The question penetrated the rhythm section in her head, and she straightened a little in relief. She’d been afraid he was asking why she was picking on him, and she didn’t have an answer to that, except that she admired his grit—and he seemed self-confident enough to take it. “Because you can ruin your hands going head first, either by jamming them into the base or by the baseman stepping on ’em.”
His fists propped low on his hips, the hat dangling from his little finger, he cocked his head as if considering her words. When his gaze—deep blue, she noted, a nice contrast to his ebony-colored hair—bored into hers, she tugged her cap down even farther.
“Can you teach as well as criticize?” he asked.
“What?”
“Can you teach me to slide?”
She shifted uncomfortably. “I guess—”
“Monday at six o’clock, here?”
“I’m sure many of your teammates could give you the same instructions—”
“I’m asking you.”
“Play ball!” the umpire called.
“Monday at six,” he repeated, a man obviously accustomed to having orders obeyed. “Be here.”
Mickey watched him trot into the dugout, then make a comment to a teammate who laughed uproariously.
Well, she didn’t have to obey his command, she thought militantly. She hadn’t committed herself to anything. But if she didn’t show up, she couldn’t come to any more games, she argued with herself. And she wanted to keep coming. Needed to. She hadn’t felt so alive in years. Two years, to be exact.
“Hi.”
At the simple greeting, Mickey turned her head toward the young woman seated beside her. She recognized her as the one she’d spoken to the first game she’d observed, last month when she’d been in town looking for a place to rent. Always drawn to baseball games, whether professional or little league, she had found a seat and watched, then had become increasingly frustrated at the third baseman’s ineptness. She had sent him suggestions on how to improve, using the young woman as intermediary.

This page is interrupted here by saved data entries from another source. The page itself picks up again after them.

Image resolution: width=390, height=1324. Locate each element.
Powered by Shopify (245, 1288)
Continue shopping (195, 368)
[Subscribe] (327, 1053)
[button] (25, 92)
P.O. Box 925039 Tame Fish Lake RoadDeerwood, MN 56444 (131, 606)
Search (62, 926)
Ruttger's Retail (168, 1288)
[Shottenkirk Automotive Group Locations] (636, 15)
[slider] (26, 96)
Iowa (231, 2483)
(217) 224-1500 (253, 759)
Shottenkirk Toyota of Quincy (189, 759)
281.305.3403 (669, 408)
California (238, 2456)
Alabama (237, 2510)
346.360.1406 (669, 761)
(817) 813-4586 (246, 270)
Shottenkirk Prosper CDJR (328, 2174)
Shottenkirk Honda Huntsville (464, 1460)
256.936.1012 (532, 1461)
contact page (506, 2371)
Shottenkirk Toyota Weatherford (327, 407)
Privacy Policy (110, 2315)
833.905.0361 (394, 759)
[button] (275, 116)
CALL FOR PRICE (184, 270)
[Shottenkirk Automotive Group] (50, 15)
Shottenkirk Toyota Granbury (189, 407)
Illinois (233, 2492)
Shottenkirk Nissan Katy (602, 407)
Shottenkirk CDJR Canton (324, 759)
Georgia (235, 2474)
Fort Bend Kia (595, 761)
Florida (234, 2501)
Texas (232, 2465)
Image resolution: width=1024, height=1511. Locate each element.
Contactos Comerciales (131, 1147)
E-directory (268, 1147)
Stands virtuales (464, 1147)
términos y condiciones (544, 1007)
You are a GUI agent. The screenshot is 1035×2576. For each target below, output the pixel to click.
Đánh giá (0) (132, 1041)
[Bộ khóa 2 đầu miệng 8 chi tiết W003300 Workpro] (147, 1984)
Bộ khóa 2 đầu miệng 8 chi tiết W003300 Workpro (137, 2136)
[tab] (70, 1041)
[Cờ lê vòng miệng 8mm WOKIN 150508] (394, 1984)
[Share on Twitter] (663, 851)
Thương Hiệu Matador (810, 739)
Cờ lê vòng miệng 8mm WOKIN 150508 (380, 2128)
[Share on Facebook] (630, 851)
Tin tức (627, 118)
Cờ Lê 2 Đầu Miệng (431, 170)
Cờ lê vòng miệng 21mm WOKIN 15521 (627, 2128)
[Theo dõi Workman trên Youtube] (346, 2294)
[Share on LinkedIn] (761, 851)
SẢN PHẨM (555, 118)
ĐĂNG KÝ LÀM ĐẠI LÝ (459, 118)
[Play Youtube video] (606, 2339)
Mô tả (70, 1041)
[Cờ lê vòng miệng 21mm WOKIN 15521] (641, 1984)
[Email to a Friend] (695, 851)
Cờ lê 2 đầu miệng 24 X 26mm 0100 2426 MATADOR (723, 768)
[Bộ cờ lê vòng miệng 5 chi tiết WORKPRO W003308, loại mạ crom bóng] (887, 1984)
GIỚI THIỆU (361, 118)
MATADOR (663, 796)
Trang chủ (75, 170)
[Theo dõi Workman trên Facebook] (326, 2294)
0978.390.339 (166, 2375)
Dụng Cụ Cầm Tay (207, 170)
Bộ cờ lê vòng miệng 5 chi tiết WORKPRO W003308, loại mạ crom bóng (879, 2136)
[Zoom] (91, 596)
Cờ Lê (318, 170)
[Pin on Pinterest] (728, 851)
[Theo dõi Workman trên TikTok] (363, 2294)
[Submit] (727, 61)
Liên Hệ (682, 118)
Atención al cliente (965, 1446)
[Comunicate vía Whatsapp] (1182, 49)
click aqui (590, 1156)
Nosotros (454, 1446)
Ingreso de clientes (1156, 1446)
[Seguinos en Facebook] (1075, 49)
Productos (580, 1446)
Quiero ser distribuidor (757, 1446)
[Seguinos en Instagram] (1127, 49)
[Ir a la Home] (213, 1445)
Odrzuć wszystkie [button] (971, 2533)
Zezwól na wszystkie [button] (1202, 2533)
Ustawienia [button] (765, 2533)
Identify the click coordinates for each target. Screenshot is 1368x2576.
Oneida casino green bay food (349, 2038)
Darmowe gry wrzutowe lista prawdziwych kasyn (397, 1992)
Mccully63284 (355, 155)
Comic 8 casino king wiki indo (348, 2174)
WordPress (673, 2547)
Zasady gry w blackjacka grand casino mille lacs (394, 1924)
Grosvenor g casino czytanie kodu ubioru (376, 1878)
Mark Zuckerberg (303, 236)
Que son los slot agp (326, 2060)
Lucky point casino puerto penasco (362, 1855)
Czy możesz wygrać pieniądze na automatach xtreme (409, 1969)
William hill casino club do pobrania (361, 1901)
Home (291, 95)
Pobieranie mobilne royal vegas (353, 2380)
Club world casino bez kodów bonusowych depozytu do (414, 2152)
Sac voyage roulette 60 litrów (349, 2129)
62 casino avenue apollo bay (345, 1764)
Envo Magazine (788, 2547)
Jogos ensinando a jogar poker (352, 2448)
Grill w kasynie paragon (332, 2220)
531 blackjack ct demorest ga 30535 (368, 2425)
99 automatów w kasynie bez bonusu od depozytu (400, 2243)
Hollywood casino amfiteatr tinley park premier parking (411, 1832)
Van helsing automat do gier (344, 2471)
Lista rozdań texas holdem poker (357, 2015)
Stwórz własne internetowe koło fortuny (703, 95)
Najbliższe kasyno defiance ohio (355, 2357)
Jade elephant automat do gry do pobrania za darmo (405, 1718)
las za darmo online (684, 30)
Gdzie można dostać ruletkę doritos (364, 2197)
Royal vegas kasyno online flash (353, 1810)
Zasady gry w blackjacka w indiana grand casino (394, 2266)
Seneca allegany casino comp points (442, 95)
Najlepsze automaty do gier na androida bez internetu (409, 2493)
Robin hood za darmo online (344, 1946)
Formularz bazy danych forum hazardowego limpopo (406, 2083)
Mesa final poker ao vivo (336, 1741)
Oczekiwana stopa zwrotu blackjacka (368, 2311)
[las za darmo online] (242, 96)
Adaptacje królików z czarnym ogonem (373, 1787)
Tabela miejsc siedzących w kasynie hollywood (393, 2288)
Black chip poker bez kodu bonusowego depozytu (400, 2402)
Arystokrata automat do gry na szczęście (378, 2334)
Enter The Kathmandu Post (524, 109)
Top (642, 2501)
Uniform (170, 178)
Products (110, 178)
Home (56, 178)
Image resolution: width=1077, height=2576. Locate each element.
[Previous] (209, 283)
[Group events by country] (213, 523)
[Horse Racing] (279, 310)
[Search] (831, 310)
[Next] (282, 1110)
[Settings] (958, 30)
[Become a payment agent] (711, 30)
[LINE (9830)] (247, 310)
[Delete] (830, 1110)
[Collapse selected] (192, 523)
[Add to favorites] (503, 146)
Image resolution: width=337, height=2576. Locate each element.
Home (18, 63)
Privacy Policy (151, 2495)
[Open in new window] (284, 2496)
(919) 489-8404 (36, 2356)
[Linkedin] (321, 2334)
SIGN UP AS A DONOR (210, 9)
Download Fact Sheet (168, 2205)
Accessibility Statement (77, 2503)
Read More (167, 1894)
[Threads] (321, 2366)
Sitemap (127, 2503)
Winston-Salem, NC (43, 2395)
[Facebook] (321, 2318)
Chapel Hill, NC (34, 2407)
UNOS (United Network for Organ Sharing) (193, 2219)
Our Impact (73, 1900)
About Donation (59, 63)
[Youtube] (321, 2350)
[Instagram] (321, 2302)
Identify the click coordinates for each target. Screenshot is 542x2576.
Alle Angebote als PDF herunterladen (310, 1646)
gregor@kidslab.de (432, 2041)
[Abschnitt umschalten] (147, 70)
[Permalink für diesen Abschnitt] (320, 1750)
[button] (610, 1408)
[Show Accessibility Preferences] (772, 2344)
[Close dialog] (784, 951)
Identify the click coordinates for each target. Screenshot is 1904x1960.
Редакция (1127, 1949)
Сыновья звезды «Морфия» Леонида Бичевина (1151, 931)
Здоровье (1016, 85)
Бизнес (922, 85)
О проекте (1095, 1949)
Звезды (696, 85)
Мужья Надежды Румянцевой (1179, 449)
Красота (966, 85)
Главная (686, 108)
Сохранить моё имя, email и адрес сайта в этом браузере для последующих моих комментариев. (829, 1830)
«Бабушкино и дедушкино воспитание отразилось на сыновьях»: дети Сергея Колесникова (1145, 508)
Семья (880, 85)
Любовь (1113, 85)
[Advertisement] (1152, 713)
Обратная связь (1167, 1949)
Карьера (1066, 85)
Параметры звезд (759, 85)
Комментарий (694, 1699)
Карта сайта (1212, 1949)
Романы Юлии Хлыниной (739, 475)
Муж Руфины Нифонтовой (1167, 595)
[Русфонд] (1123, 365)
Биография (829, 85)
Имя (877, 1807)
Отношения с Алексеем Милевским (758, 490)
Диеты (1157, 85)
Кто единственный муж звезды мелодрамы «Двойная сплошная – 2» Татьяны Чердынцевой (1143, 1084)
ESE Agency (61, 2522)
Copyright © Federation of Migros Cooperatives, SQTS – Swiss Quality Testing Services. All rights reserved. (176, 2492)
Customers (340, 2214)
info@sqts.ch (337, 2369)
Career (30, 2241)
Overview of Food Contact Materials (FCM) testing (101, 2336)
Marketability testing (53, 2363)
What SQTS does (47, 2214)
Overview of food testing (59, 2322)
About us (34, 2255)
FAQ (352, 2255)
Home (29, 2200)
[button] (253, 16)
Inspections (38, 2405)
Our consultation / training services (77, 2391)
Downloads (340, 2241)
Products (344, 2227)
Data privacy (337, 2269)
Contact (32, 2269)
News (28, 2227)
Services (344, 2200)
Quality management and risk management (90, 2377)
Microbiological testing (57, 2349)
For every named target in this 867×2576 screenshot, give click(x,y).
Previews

Mickey eyed her now, noting she wore a summer shift, as she always did, this one a tiny flowered print. Mickey returned the greeting, then asked, “Have you been sent to question my intentions?”
“How’d you guess?”
“The male ego is a fragile thing,” she said, drawing a grin and a nod from her companion.
“My name’s Stacy.”
A soft, feminine name to match her clothes and long, silky hair, Mickey thought with an inward sigh. The kind of woman every tomboy dreads. “I don’t have answers for you, Stacy.”
“Not even a name?”
“My name would mean nothing to him.”
“I see. You just dispense advice to the baseball-lorn. Sort of a Dear Yogi Berra.”
Mickey smiled. “Actually, this is the first time I’ve given advice uninvited.”
“Why won’t you at least tell us who you are?”
Because I’m trying not to lean on anyone. I need to find happiness alone, she thought. She forced herself to ignore Stacy’s friendly overture. Standing, she looked at the field briefly, then returned her gaze to the curious woman seated beside her. “Tell Ponytail—”
“His name is—”
“I don’t want to know his name. Just tell him to lose the jeans and buy some baseball pants by Monday.”
“That’s it? That’s all you could get out of her?” Jack queried Stacy, his voice rising above the din at Chung Li’s Pizza Parlor, where the team had gone after their losing effort. “Buy some baseball pants?”